To test your settings, e.g. to ensure you did not introduce some syntax error, you can use sudo /etc/init.d/nginx configtest.

mod_security

The open-source web application firewall mod_security is included on all web gateways. In the default configuration, however, it is inactive.

Configuration

To activate mod_security, enable it in a nginx configuration section (e.g., server or location):

ModSecurityEnabled on;
ModSecurityConfig /etc/nginx/modsecurity/modsecurity.conf;

This system-wide configuration file contains some useful defaults like activating the base rule set etc. Initially, mod_security runs in report-only mode. Additional configuration like switching to policing mode or including custom rule sets goes into /etc/nginx/modsecurity/local.conf. Service users can also put completely different mod_security configuration files into the /etc/nginx/modsecurity directory and use these in place of the default configuration file.

Log files

All mod_security events are logged into a directory hierarchy under /var/log/nginx/modsec_audit. Each event is written to a new file.

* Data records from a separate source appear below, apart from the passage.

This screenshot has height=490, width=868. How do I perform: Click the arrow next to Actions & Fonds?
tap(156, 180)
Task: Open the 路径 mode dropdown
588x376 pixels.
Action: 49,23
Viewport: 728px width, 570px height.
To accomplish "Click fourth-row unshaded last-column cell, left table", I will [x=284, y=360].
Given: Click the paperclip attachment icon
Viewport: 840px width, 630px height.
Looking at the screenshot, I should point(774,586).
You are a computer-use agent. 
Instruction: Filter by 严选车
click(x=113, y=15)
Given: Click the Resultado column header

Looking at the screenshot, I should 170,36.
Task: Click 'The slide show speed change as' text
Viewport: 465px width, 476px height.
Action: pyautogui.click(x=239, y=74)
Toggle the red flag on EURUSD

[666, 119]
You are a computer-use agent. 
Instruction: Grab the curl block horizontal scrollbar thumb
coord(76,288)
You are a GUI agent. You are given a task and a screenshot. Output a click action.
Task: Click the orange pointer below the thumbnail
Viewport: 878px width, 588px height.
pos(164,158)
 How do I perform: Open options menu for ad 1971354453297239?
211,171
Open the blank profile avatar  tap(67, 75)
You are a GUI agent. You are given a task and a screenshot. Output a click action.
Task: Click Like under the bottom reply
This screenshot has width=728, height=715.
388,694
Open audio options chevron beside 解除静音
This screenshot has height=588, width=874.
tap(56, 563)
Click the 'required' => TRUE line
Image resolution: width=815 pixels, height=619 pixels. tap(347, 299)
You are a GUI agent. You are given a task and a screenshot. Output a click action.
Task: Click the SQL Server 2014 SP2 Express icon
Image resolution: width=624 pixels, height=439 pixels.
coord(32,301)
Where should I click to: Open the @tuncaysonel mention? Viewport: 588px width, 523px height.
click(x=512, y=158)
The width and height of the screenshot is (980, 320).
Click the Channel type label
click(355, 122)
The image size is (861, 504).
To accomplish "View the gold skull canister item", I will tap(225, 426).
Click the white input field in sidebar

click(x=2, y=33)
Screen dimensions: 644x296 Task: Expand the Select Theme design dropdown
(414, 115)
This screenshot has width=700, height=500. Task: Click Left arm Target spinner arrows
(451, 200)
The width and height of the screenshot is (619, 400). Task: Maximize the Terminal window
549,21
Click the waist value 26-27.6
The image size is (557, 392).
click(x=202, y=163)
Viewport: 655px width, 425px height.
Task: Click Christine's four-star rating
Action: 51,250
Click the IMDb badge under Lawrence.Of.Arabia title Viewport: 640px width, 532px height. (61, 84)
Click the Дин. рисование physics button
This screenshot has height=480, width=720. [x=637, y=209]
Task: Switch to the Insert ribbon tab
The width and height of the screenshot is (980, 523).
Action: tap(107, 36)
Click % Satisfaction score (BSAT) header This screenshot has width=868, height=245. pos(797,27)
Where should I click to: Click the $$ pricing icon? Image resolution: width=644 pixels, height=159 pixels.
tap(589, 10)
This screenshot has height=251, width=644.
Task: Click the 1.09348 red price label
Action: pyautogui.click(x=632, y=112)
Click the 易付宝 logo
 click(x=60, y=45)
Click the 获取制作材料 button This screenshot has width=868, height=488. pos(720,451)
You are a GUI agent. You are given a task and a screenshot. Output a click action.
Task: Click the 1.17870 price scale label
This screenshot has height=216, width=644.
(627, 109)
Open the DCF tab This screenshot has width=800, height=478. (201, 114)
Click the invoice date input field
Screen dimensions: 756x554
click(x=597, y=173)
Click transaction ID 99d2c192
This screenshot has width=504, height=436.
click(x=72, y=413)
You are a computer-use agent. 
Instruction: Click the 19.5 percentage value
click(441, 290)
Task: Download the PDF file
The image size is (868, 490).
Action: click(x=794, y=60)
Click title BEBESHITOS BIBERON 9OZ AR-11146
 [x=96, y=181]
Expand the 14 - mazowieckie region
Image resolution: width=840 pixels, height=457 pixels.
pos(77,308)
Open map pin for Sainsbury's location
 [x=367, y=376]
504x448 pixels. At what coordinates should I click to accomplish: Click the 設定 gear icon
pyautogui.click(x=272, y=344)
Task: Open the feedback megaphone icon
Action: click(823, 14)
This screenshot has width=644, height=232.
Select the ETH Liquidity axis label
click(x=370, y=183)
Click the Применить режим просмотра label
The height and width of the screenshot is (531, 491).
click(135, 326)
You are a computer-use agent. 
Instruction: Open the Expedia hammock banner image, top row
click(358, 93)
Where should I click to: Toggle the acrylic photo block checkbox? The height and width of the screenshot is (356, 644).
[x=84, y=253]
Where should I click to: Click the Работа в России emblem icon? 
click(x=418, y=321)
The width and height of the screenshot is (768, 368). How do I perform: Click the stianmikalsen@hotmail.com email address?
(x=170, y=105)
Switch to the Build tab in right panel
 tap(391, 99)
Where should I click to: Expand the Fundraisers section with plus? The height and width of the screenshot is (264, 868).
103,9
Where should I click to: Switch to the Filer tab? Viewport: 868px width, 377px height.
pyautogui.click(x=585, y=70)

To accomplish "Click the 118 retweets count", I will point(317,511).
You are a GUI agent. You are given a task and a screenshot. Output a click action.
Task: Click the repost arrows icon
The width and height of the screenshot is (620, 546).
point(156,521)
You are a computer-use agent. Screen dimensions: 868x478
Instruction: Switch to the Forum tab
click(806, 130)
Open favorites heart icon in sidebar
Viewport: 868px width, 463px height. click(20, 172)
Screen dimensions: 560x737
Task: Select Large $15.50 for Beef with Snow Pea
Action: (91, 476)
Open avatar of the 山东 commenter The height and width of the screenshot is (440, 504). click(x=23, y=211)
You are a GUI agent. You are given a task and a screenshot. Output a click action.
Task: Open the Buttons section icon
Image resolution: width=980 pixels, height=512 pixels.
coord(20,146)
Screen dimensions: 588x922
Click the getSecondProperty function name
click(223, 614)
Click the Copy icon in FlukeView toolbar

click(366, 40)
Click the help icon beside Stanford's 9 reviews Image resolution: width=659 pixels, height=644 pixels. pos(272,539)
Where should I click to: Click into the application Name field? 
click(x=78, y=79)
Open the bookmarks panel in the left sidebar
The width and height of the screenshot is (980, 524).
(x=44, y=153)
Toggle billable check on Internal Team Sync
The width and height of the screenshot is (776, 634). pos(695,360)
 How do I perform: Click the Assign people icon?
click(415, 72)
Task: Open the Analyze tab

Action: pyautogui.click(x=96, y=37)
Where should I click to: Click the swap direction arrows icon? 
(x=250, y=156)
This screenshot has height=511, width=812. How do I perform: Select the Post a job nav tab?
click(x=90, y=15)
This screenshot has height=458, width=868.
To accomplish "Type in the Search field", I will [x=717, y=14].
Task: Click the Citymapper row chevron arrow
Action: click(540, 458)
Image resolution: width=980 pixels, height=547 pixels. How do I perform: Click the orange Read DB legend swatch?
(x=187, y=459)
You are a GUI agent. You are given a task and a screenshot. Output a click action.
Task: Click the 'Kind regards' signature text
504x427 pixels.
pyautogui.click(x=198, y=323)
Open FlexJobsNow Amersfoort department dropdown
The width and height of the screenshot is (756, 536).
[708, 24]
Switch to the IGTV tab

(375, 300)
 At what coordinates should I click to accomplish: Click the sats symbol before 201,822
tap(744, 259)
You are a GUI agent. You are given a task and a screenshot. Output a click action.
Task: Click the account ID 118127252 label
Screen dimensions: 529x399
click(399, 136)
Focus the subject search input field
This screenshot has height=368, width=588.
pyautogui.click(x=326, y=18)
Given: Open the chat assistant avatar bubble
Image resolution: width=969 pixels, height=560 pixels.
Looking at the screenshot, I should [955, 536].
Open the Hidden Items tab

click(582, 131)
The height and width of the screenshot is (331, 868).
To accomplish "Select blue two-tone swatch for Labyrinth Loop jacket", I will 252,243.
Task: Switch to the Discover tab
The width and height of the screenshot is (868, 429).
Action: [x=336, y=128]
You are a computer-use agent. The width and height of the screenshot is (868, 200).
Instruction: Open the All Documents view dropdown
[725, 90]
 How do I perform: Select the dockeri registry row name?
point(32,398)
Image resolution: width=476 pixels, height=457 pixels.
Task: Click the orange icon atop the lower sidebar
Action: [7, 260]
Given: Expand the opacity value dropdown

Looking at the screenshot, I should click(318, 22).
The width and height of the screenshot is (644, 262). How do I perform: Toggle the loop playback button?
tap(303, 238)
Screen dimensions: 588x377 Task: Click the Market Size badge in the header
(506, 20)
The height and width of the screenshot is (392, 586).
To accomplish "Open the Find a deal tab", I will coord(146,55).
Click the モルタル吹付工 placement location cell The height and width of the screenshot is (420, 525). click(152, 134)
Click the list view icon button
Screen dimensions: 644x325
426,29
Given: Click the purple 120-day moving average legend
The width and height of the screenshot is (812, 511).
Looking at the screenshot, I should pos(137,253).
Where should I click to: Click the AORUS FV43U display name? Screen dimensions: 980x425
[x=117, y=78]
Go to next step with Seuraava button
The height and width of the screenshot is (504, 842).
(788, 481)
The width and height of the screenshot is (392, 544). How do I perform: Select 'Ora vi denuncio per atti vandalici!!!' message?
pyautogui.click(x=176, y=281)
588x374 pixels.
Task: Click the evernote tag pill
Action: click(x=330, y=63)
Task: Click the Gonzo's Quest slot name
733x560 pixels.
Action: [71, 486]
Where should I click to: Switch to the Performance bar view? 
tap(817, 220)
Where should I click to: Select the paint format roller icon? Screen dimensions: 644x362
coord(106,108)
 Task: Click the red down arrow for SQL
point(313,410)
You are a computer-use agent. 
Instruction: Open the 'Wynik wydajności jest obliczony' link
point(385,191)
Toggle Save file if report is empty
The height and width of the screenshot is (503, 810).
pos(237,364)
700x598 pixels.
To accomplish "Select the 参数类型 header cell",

Log directories which are more than a day old are archived as tarballs under /var/log/nginx/modsec_audit_DATE.tar.xz and are subject to normal log retention.

AWStats

The system generates awstats configuration files automatically for every vhost configured in nginx. awstats configuration generally goes into /etc/awstats/vhosts.d and individual configuration files follow the naming convention awstats.VHOST.conf.

awstats configuration for individual vhosts can be augmented with custom configuration. Just put it into /etc/awstats/vhosts.d/local.VHOST.conf and it will be picked up during the next awstats run.

Application deployments may install configuration files for additional vhosts or replace the system-generated awstats configuration altogether. To do this, remove the system-generated configuration files (which belong to the awstats user) and replace them with files owned by an service user. Such files will not be touched by the automatic configuration update.

Web statistics generated on a VM can be accessed through the My Flying Circus dashboard.

By default, a list of all configured vhosts is presented. The presentation can be adjusted by creating /etc/awstats/pages.cfg. See the comments in /srv/www/localhost/cgi-bin/stats.cgi for details.